The Chinese Room, the guys behind Everybody’s Gone to The Rapture, Dear Esther and Amnesia: A Machine for Pigs has decided to mothball their operations.

The peeps who essentially invented the “walking simulator” genre has decided to call it quits, as Dan Pinchbeck and co-director Jessica Curry are burnt out, as described in an interview with Eurogamer.

The Chinese Room essentially became well known after the success of Dear Esther, followed by Amnesia: A Machine for Pigs and then Everybody’s Gone to the Rapture (which won 3 British Academy Games Awards and was nominated for seven more), where they got to work on immediately after A Machine for Pigs. 

However, in July the outfit began winding down their operations, vouching for its outgoing staff to other developers so they could land jobs elsewhere.

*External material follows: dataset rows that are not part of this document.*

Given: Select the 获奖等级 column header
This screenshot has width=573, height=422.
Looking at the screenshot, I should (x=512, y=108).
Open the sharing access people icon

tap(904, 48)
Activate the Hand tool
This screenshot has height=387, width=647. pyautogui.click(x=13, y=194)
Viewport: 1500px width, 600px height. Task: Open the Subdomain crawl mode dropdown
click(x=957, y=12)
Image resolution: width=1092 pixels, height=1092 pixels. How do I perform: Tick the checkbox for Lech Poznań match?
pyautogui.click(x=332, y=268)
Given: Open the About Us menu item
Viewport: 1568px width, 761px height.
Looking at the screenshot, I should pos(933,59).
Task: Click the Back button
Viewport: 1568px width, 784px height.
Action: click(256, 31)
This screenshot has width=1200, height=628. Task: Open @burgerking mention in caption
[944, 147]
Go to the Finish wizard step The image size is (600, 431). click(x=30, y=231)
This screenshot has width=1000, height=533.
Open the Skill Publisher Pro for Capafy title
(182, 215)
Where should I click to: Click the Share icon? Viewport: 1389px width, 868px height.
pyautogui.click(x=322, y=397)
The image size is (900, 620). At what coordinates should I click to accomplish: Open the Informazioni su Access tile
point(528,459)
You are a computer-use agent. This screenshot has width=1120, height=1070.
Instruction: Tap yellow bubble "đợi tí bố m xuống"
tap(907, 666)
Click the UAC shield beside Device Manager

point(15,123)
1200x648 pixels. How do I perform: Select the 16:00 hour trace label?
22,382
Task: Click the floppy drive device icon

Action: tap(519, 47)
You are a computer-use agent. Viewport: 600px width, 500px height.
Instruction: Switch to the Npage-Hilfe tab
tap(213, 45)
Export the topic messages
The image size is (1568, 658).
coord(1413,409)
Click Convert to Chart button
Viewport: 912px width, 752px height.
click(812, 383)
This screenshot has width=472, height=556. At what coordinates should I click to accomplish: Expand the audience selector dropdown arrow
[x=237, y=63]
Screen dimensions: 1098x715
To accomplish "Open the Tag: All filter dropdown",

Developing games as an indie developer is already hard, and where they were working with Sony Santa Monica Studio on Everybody’s Gone to the Rapture ran into cultural misunderstandings (The Chinese Room is UK based) and were bogged down making sure all the details were authentic to the era the game took place in. That and Pinchbeck implied that the game’s vision was cramped by the corp structure of the PlayStation producers managing the project from afar, further complicating the process.

Either way, with The Chinese Room apparently also has a survival-horror role-playing game on the way called 13th Interior but with the sounds of things, that won’t be coming anytime soon.